DOKUMENTAUSSCHNITT:
Rechtstipp im Arbeitsrecht
fristlose Kündigung: Erbringung von Arbeitsleistung bei Annahmeverweigerung ist kein Arbeitszeitbetrug
Das Arbeitsgericht Reutlingen hat mit Urteil vom 27.01.2023 zum Aktenzeichen 3 Ca 313/21 in einem von Rechtsanwalt Dipl.-Jur. Jens Usebach LL.M. der Schwerpunktkanzlei JURA.CC vertretenen Fall entschieden, dass die Kündigung eines Arbeitnehmers, dem Arbeitszeitbetrug vorgeworfen war, weil er nach der Ankündigung von Arbeitsleistungen solche erbracht hat und diese im Arbeitszeiterfassungssystem des Arbeitgebers eingetragen hatte, rechtswidrig ist.
Die Parteien streiten über die Frage der Beendigung des Arbeitsverhältnisses aufgrund einer fristlosen Kündigung der Beklagten, hilfsweise einer außerordentlichen Kündigung mit sozialer Auslauffrist.

EINTRÄGE DES DATENSATZES:
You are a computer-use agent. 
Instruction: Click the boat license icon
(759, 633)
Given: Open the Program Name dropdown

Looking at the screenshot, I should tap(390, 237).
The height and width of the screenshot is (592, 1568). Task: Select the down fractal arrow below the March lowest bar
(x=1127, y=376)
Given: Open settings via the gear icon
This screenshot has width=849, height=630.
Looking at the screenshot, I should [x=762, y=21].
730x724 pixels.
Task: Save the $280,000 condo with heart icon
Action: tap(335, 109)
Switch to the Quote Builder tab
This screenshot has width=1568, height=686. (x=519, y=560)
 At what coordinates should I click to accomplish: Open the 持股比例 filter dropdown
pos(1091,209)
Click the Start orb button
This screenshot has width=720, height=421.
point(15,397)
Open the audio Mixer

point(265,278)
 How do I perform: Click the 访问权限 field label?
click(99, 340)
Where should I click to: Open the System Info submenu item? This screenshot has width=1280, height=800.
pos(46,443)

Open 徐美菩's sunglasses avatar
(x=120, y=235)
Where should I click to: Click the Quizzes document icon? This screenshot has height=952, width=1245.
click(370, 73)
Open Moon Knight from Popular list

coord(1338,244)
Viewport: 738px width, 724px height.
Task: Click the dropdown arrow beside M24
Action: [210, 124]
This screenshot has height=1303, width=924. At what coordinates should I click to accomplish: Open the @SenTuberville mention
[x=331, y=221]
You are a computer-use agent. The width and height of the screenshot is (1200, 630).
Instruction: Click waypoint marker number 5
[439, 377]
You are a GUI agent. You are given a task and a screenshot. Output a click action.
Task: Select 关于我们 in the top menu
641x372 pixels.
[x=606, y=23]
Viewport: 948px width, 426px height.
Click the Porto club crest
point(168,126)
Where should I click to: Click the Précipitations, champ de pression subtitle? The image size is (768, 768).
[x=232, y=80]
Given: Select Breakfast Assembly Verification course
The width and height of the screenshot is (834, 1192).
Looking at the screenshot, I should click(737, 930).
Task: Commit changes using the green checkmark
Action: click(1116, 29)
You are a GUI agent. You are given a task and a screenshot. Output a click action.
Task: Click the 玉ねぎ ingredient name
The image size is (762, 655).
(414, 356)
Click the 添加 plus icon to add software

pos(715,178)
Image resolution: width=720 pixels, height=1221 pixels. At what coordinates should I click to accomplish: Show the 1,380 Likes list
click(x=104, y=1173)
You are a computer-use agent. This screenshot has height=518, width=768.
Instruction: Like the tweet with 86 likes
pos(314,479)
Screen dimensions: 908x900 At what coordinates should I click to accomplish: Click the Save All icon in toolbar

ERFORDERLICHE HANDLUNG:
Erklären Sie anhand des Rechtstipps zum Arbeitsrecht, weshalb dem gekündigten Arbeitnehmer Arbeitszeitbetrug vorgeworfen wurde.

ERGEBNIS DER ÜBUNG:
Dem Arbeitnehmer wurde Arbeitszeitbetrug vorgeworfen, weil er angekündigte Arbeitsleistungen erbracht hatte. Diese Arbeitsleistungen hatte er im Arbeitszeiterfassungssystem des Arbeitgebers eingetragen.